林寒揉揉眼角,又想笑,連忙擋住嘴,“媒人是他,你未來嶽丈也是他。”
“啊?”
四人齊呼。
林寒使勁點一下頭,“你和陸家姑娘解除婚約那天孫大人來找你叔父,就是說這事。”
楚沐目瞪口呆。
三個小孩一臉的難以置信。
林寒忍著笑說,“按朝廷律令這姑娘早該嫁了,可孫大人怕她嫁錯郎,一挑再挑就等到了你。”
楚沐收起驚恐的表情,“……怪不得他最近總盯著我,合著是老丈人看女婿,越看越來氣。”
“不是越看越有趣嗎?”大寶寶忍不住問。
楚沐:“他辛辛苦苦養大的閨女就要變成咱家的,能有趣才怪。”
林寒不讚同,“你這麽說就誤會他了。孫大人一心撲在公務上,還真沒這些小心思。聽你叔父的意思是想早點把閨女嫁出去,早日了卻一樁心事。”
楚玉聞言不禁說,“聽娘這麽一說孫家挺好的。”
林寒點頭,“這門親事是挺好。不過有一點不好,沒心眼的人說話直,楚沐你得有心理準備。”

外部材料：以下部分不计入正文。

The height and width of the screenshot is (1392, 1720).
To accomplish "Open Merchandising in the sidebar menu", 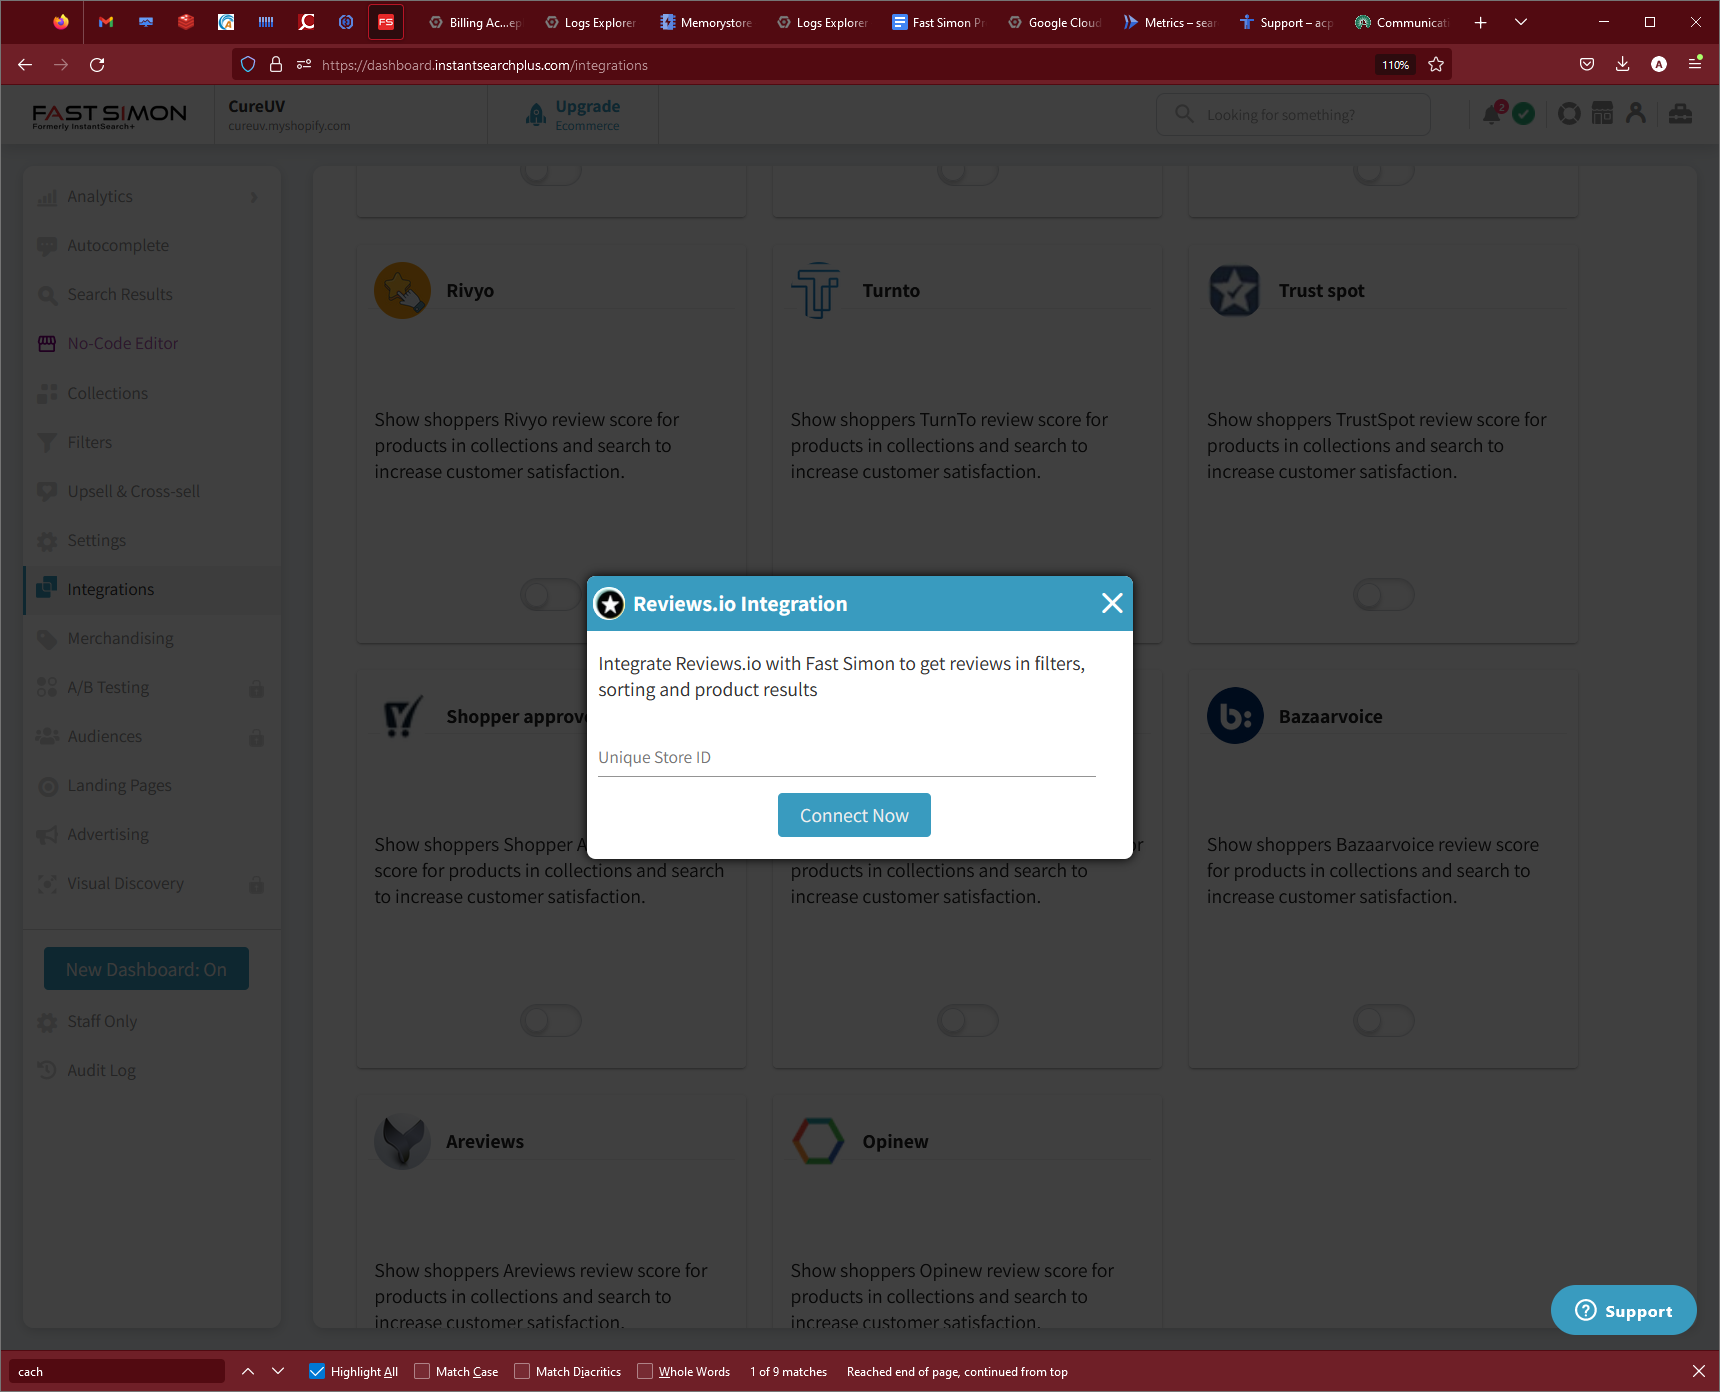I will tap(120, 638).
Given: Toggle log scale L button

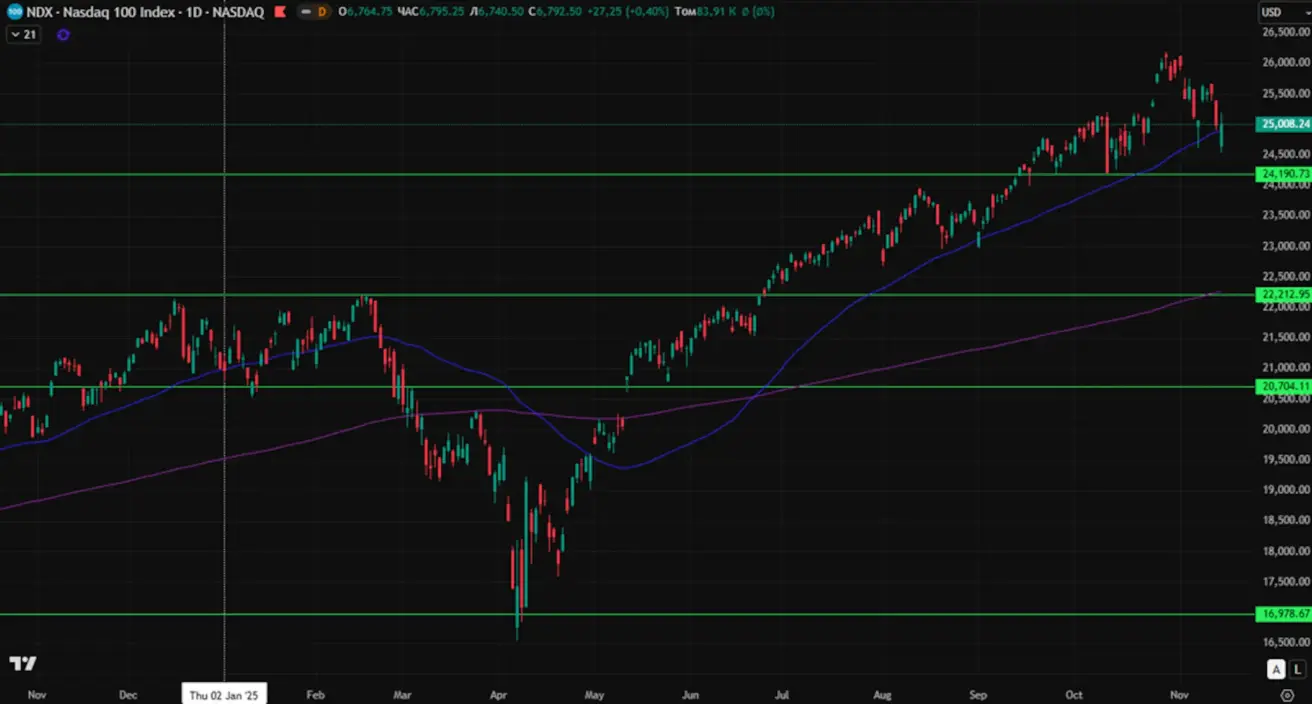Looking at the screenshot, I should 1295,669.
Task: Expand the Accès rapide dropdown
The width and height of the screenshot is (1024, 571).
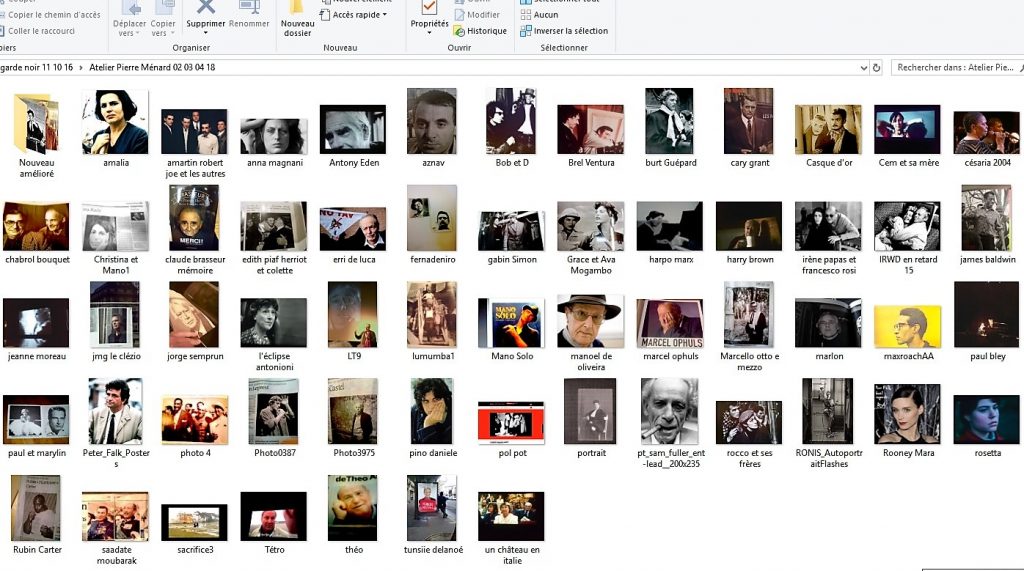Action: (x=357, y=15)
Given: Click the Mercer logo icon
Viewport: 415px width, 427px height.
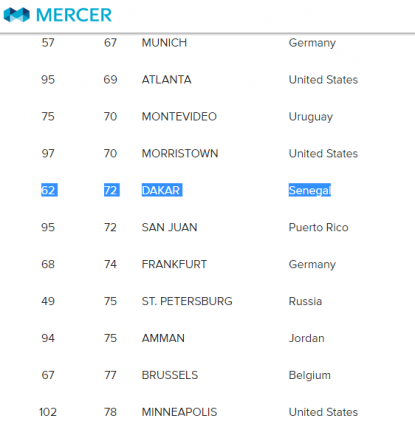Looking at the screenshot, I should pos(16,15).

楚沐想也沒想就說:“她說話直,我也跟她直來直去,她不高興,我也不搭理她就是了。”
林寒就想勸幾句,繼而一想萬一那姑娘就喜歡楚沐直來直去,她現在說太多反倒弄巧成拙,便把話咽回去,帶著他們回家。
次日上午,林寒命家奴去請官媒。
七月初六,休沐日,孫廷尉也在家,官媒上門說媒。
當天中午官媒拿到孫家姑娘的生辰八字,下午楚修遠就送到宮裡,請術士給推算一二。
七月十八,天氣極好,不冷不熱,官媒帶著“小禮”去議親,也就是商議婚期。
孫家姑娘年後十九,再過一年就二十了,成老姑娘了,孫廷尉自然是希望越快越好。
然而,孫廷尉也知道這樁婚事他們孫家高攀,見到媒人也沒好直接表達出來,就問楚家這邊的意思。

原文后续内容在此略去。